== Work request ==
Word for word, copy the lines beginning at the one with "Task: Select the six-spoke DJ wheel thumbnail" and ending at the last line below; pictures stay out.

(Collected data entries)
════
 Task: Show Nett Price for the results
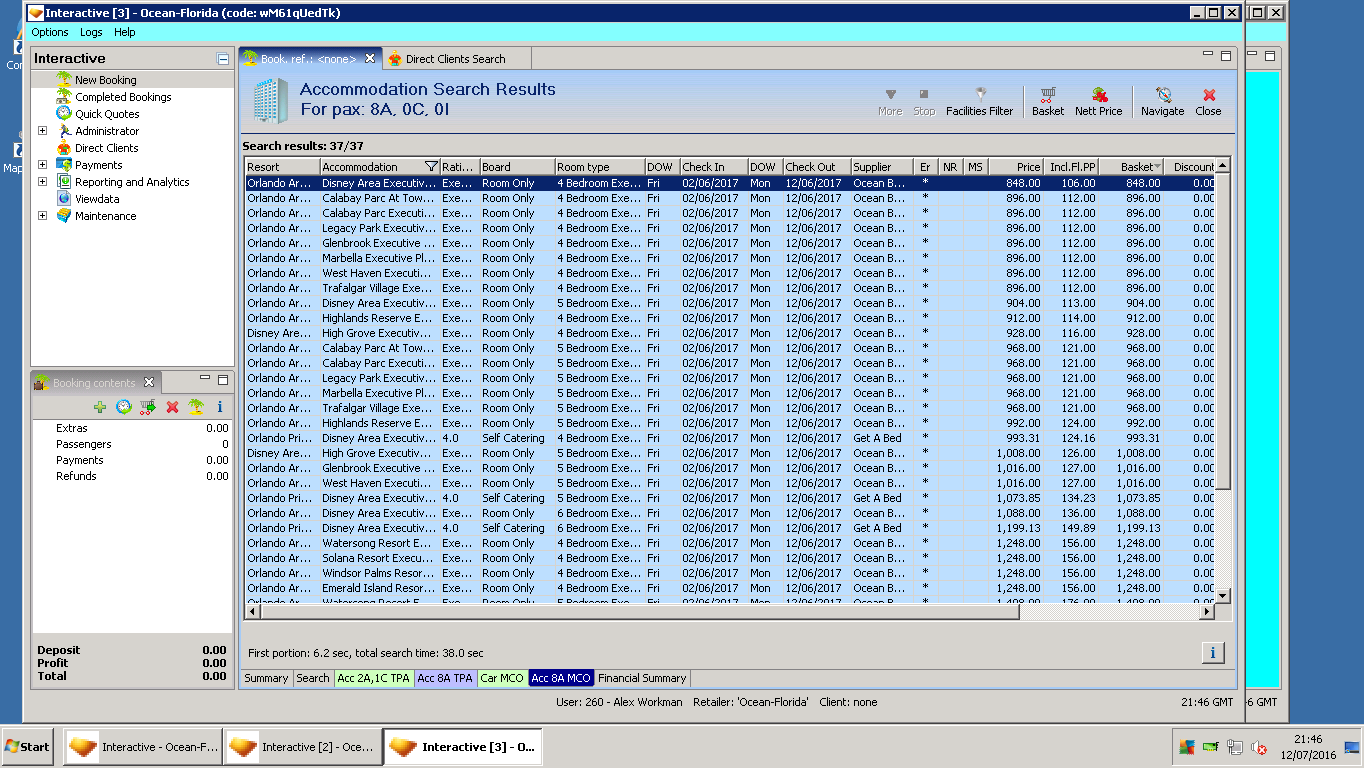coord(1098,101)
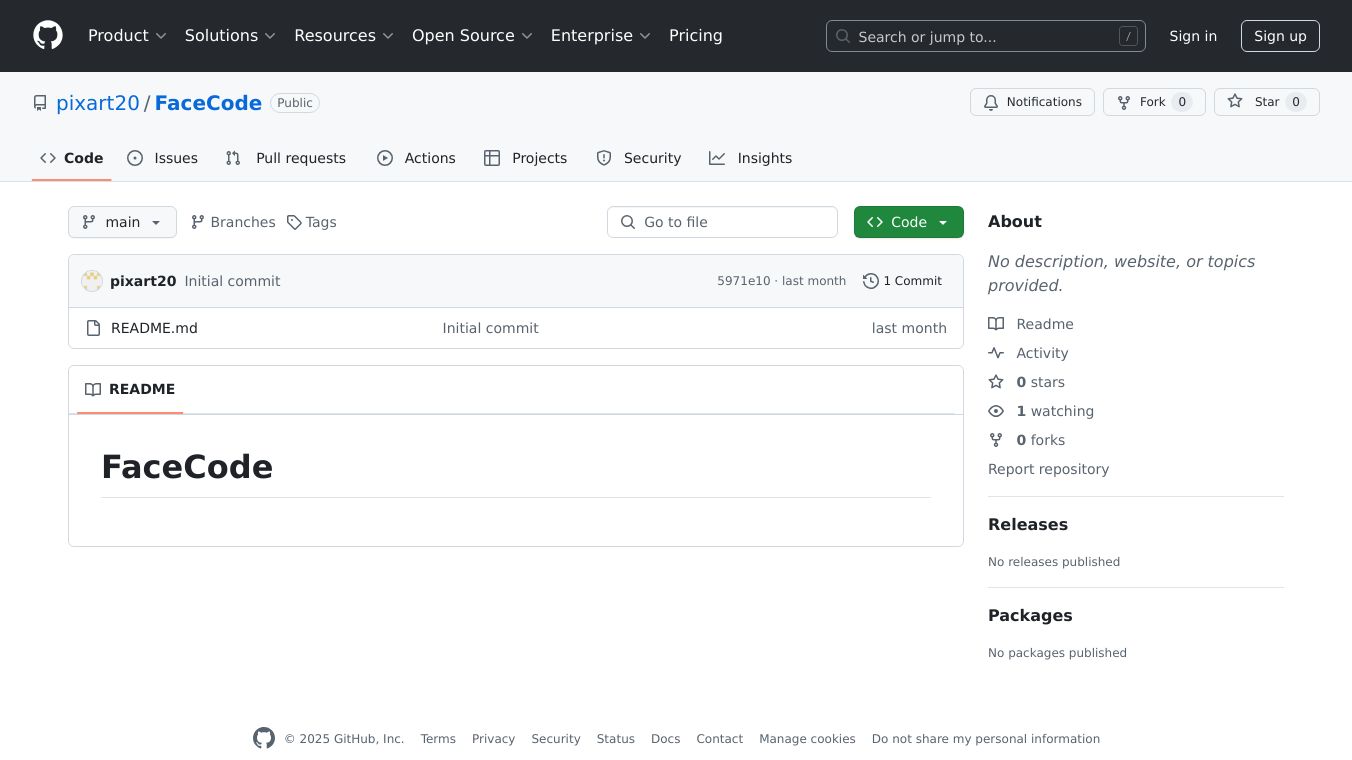Click the GitHub footer logo
This screenshot has height=760, width=1352.
[x=264, y=739]
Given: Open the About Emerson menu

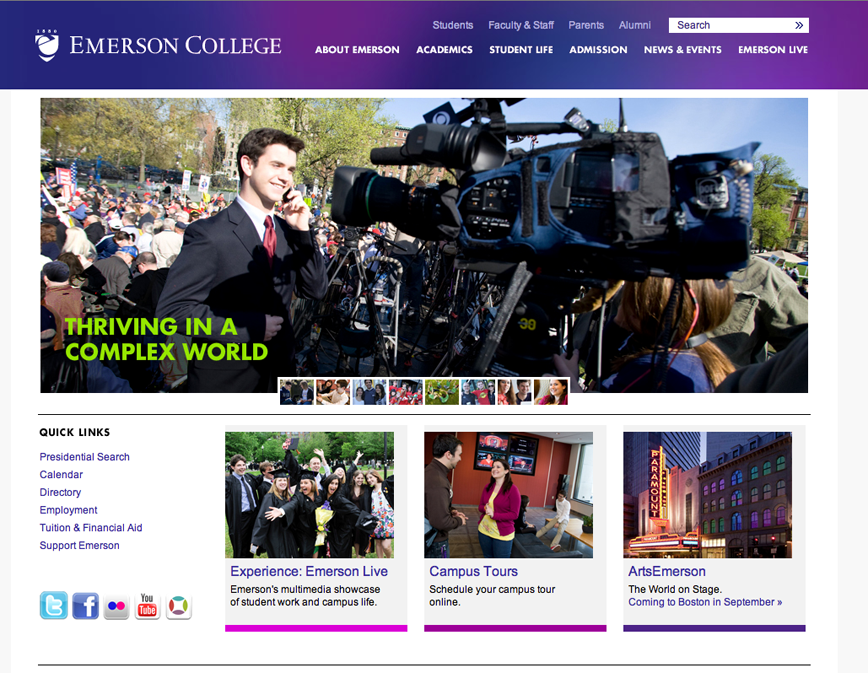Looking at the screenshot, I should 357,50.
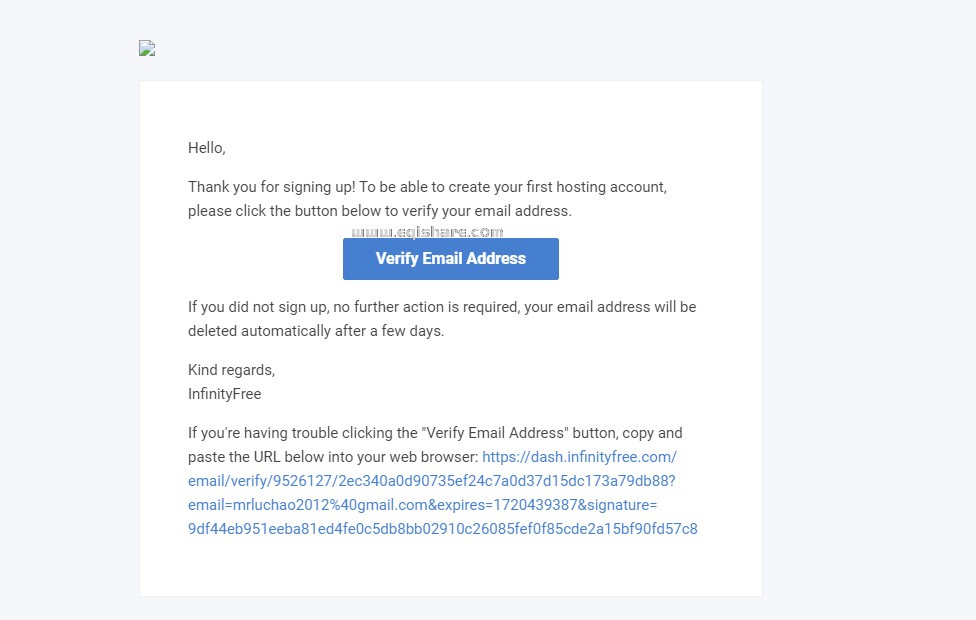Screen dimensions: 976x620
Task: Click the InfinityFree signature text
Action: 224,394
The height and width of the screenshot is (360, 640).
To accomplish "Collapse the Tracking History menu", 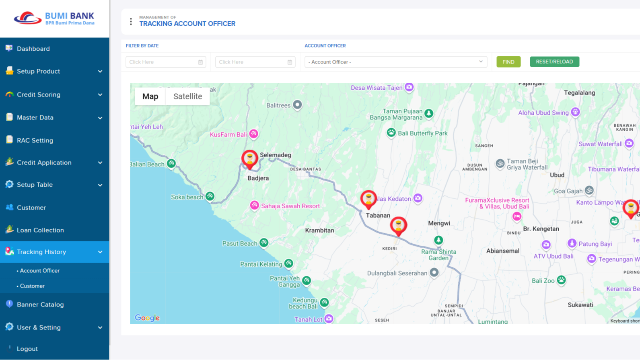I will [x=54, y=252].
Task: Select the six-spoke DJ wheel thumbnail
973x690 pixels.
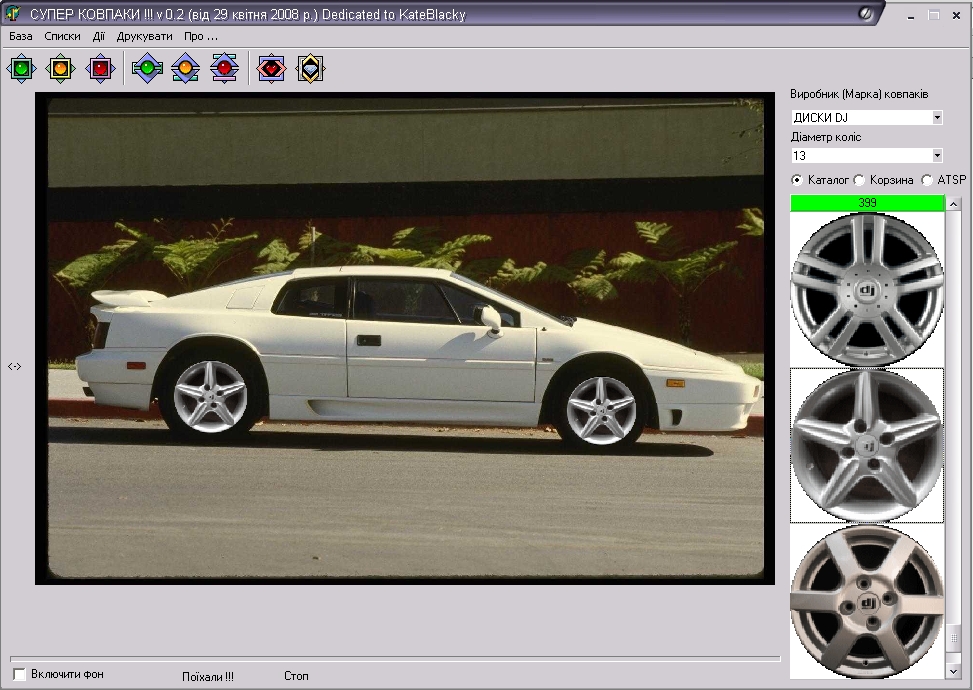Action: pyautogui.click(x=867, y=602)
════
== Answer for the task ==
Task: Select the six-spoke DJ wheel thumbnail
973x690 pixels.
Action: pyautogui.click(x=867, y=602)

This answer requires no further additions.